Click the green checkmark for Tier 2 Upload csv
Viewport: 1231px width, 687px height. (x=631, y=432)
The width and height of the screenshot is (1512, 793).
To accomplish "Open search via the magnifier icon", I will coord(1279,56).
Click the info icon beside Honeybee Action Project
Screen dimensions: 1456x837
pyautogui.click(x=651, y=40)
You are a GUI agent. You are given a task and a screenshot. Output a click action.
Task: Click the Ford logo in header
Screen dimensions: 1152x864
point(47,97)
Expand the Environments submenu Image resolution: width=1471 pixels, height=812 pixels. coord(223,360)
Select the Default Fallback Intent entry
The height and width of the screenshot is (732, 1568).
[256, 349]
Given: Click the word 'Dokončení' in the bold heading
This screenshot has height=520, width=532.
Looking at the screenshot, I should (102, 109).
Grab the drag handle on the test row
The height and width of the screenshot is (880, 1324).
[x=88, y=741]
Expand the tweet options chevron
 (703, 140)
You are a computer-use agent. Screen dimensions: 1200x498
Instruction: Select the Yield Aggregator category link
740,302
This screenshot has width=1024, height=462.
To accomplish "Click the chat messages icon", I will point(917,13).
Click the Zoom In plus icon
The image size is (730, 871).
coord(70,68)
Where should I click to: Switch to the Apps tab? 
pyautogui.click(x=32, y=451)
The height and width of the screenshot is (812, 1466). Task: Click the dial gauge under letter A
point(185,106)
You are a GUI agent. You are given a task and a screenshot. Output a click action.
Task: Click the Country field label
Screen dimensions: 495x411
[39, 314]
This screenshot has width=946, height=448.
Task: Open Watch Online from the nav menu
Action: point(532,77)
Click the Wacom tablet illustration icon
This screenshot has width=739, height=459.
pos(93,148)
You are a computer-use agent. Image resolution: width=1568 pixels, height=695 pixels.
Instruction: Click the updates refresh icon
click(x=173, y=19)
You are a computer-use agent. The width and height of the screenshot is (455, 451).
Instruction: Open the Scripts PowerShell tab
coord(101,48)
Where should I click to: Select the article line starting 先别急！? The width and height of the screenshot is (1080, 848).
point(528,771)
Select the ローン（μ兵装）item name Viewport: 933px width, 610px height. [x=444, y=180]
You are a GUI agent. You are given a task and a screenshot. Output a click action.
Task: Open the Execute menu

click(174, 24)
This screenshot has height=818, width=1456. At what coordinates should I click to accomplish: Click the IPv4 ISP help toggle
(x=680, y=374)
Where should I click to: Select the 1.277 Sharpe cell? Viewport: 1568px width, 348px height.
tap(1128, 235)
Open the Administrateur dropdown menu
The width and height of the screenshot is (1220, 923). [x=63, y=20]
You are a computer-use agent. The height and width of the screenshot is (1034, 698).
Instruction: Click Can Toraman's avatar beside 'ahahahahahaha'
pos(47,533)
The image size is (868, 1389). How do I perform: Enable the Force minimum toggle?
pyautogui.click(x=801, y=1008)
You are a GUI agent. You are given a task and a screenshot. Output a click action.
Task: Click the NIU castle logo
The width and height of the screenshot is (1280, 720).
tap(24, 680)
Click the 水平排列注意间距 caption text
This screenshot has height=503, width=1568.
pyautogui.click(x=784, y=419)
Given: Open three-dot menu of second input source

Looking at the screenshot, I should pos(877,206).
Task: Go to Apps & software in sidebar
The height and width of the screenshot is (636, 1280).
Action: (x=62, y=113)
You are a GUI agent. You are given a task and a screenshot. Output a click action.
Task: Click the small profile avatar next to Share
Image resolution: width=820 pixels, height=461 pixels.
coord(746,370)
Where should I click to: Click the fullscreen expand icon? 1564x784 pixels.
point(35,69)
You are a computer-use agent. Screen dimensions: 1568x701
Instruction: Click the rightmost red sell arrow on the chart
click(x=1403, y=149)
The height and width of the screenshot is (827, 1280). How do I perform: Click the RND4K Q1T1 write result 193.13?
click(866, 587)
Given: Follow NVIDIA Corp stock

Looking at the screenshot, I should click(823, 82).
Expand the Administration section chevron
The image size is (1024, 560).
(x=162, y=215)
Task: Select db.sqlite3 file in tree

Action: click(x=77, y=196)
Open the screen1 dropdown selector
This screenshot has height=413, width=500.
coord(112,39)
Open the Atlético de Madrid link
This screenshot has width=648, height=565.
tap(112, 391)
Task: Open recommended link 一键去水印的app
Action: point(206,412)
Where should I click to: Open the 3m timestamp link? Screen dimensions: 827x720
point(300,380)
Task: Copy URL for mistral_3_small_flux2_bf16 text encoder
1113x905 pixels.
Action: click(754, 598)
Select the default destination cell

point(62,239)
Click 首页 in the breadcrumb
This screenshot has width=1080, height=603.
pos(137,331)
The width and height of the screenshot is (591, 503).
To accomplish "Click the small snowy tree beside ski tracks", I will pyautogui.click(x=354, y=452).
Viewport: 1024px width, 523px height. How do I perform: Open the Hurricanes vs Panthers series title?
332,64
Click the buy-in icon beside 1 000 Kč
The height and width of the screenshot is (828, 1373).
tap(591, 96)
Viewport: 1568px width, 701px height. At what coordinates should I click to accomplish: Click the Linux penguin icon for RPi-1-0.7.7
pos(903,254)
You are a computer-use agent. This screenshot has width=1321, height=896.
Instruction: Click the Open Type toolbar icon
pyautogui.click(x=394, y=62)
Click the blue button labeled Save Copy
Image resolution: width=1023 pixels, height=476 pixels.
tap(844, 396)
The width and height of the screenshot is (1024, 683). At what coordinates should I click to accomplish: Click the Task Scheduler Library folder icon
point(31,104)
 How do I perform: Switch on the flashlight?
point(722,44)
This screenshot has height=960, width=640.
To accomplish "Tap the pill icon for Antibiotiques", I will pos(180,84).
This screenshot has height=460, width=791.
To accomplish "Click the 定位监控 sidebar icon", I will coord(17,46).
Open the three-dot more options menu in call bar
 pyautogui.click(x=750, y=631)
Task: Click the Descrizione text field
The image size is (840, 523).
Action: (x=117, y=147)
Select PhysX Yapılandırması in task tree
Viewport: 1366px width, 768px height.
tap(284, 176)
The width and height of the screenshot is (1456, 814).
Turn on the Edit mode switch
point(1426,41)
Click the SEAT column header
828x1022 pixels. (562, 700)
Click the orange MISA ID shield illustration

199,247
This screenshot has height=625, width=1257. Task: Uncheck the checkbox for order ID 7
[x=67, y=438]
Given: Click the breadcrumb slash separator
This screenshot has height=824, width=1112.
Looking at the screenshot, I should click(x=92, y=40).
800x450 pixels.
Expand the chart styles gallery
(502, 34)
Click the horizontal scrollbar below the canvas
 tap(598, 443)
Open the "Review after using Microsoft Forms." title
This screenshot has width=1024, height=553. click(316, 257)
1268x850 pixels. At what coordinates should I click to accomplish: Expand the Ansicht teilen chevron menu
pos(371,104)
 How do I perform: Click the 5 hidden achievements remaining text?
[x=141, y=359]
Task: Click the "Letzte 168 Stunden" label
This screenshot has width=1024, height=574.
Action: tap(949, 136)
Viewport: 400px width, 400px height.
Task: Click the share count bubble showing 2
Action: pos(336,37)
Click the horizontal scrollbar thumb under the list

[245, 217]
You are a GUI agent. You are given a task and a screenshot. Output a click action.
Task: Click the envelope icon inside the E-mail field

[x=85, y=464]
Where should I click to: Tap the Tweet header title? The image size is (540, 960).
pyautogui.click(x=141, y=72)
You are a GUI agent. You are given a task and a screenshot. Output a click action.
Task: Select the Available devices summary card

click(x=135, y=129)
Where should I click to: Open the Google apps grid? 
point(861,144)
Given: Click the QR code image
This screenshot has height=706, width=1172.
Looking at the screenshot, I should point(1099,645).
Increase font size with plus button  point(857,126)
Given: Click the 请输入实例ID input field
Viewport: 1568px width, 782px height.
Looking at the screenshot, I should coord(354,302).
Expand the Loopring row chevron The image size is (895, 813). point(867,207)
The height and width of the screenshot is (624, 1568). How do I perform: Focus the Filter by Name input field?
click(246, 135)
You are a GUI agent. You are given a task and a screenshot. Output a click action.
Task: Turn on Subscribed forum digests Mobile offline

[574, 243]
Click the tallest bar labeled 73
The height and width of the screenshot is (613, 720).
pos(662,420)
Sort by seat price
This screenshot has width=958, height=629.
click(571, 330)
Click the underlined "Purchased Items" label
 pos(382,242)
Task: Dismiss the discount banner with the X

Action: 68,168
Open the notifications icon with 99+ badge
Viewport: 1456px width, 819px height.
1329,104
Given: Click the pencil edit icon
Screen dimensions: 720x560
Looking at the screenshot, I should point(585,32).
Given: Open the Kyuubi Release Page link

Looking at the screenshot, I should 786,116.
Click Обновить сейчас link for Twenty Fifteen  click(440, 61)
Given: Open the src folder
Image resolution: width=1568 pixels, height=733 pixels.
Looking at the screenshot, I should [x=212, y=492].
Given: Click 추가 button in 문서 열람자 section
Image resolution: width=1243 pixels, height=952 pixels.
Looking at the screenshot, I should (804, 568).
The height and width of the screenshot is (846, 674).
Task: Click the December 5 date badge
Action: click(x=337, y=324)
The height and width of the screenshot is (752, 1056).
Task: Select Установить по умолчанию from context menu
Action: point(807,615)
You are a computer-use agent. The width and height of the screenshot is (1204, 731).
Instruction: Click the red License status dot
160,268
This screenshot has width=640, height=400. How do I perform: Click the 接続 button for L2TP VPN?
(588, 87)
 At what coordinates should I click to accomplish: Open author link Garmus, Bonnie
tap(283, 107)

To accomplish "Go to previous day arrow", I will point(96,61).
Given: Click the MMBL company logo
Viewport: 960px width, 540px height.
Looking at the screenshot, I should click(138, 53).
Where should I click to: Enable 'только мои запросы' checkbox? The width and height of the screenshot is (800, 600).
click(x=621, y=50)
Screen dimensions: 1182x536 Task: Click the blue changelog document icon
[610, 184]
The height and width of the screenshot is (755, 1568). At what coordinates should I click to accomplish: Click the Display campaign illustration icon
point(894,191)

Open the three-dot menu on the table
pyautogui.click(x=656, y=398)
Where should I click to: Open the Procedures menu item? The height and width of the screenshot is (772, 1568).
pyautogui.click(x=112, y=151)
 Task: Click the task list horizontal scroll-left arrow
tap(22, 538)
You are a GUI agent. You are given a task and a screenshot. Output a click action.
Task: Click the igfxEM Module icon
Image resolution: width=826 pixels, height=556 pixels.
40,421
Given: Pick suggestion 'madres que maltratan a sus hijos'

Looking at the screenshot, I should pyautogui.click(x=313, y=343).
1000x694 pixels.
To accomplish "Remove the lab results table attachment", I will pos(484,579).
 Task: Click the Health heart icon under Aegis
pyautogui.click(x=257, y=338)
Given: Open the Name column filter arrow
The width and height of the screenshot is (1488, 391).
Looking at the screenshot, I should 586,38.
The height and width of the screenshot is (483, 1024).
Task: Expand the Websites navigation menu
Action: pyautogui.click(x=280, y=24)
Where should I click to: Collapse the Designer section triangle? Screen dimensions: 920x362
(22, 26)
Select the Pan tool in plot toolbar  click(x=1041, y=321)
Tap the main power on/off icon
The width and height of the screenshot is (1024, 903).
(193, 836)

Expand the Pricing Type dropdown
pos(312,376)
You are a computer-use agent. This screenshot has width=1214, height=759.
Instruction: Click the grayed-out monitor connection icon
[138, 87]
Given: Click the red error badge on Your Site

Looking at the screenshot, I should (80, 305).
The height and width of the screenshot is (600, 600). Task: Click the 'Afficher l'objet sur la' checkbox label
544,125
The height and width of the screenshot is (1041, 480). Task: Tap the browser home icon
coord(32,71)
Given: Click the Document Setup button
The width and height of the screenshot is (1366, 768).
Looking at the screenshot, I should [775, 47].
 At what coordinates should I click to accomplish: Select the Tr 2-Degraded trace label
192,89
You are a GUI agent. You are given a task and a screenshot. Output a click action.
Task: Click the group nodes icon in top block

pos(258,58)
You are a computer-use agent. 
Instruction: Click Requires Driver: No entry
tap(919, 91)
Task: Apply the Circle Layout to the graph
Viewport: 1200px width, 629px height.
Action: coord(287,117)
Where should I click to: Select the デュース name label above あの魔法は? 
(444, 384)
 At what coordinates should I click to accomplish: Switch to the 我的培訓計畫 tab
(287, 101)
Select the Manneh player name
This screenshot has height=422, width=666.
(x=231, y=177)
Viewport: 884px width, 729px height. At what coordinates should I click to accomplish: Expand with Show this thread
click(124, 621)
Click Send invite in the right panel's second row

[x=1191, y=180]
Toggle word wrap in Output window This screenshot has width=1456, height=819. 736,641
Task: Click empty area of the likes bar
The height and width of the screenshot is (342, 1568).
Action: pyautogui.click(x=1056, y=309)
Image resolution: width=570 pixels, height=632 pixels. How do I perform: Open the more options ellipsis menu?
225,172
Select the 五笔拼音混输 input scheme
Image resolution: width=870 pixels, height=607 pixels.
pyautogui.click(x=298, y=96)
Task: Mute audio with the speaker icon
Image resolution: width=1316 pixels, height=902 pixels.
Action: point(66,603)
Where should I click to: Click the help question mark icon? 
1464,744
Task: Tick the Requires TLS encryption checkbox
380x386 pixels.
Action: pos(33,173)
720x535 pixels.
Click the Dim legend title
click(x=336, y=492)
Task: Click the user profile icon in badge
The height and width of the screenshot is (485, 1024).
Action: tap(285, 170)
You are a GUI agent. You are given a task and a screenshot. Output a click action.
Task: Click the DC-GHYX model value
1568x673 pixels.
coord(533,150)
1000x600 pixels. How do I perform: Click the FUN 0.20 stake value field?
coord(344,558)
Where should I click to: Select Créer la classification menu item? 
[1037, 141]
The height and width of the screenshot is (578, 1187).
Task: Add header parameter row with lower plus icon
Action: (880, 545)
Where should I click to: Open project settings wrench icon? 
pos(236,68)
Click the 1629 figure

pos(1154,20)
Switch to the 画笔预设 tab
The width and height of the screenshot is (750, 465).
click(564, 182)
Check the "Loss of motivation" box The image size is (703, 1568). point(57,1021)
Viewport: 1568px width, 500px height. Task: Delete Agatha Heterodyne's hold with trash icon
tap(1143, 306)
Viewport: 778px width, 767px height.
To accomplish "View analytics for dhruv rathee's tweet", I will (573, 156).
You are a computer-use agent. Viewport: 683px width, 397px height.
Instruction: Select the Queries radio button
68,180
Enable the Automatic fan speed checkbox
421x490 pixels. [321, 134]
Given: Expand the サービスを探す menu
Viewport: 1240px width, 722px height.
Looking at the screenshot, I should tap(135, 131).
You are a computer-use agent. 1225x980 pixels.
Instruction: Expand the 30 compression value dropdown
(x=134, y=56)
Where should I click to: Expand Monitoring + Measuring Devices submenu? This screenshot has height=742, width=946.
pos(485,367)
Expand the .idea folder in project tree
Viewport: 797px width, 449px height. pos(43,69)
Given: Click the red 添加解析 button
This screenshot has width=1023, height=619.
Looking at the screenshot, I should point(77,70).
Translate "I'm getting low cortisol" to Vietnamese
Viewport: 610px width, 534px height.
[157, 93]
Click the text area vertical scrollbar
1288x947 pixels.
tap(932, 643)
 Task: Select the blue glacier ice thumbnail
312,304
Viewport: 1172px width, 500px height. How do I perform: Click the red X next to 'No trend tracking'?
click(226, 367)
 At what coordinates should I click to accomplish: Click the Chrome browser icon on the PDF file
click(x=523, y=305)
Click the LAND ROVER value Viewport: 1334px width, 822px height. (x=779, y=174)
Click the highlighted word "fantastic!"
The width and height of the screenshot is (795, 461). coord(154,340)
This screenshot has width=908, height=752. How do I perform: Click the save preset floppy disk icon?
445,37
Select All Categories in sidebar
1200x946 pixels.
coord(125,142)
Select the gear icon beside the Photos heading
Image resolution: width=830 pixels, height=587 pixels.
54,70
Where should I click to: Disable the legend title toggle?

YOUR TASK. Restate word for word only the lines running from the beginning of the data to the line holding "You are a computer-use agent. Screen dimensions: 1200x498", both included.

SOLUTION TO THIS TASK.
Click the green checkmark for Tier 2 Upload csv
Viewport: 1231px width, 687px height. (x=631, y=432)
The width and height of the screenshot is (1512, 793).
To accomplish "Open search via the magnifier icon", I will coord(1279,56).
Click the info icon beside Honeybee Action Project
Screen dimensions: 1456x837
pyautogui.click(x=651, y=40)
You are a GUI agent. You are given a task and a screenshot. Output a click action.
Task: Click the Ford logo in header
Screen dimensions: 1152x864
point(47,97)
Expand the Environments submenu Image resolution: width=1471 pixels, height=812 pixels. coord(223,360)
Select the Default Fallback Intent entry
The height and width of the screenshot is (732, 1568).
[256, 349]
Given: Click the word 'Dokončení' in the bold heading
This screenshot has height=520, width=532.
Looking at the screenshot, I should (102, 109).
Grab the drag handle on the test row
The height and width of the screenshot is (880, 1324).
[x=88, y=741]
Expand the tweet options chevron
 (703, 140)
You are a computer-use agent. Screen dimensions: 1200x498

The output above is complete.